On Thursday, December 3, 2020 at 3:38:32 PM UTC-5, micky wrote:
In alt.home.repair, on Thu, 3 Dec 2020 08:04:53 -0800 (PST), TimR
wrote:

7 amps seems like a lot. A sous vide maintains water at a set point, and I tend to doubt that takes much power once the water is hot (and most people start with hot water). I suspect it's more like 1 amp continuous.

The mechanism for shock would have to be an internal short that makes the case hot, right?
The case is in a water bath that you don't touch because it's hot - 150

The pot int he picture I looked at had metal handles, meant iiuc to be
touchable even when the water inside is hot.
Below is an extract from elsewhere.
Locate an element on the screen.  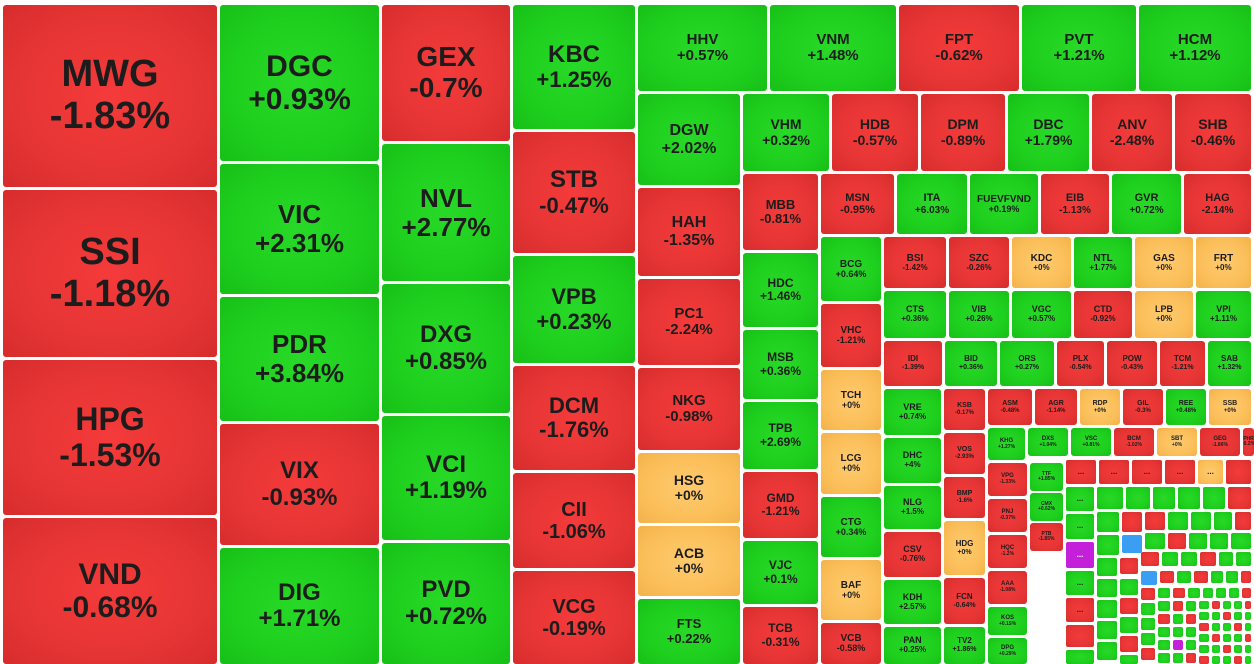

plus you can touch a pot accidentally.
F or so. You fish out your cooking bags with tongs. So the path is from an internal hot wire, through the water,
through tongs with rubber handles, through the human body,

That's exactly the problem.
through the shoes and out the feet into a floor at ground potential.

Or someone's other hand might be on the stove.

? It's certainly theoretically dangerous but maybe not highly probable to cause harm.


I've gotten lots of shocks. The kitchen formica counter when I was in
HS had a metal border that gave a tingle when touched. Maybe because
the plastic case of the radio was chipped and it sat on a decorative
metal table so narrow so the radio chassis sat on the metal sometimes.
But that shock probably came through a capacitor or resistor. (I still
have the radio. I should check it out. )

OTOH, I got a big shock when I connected a crystal radio between the TV
rabbit ears and the forced air heating outlet grill. Never did that
again.

And another full 110vac from my index finger to my thumb once.

And other times.

But now I'm older and my heart is easier to stop!

I'm an idiot, but even I wouldn't rely on your tong scenario above.

Found a six foot 3 prong extension cord that is working. Thanks for the replies.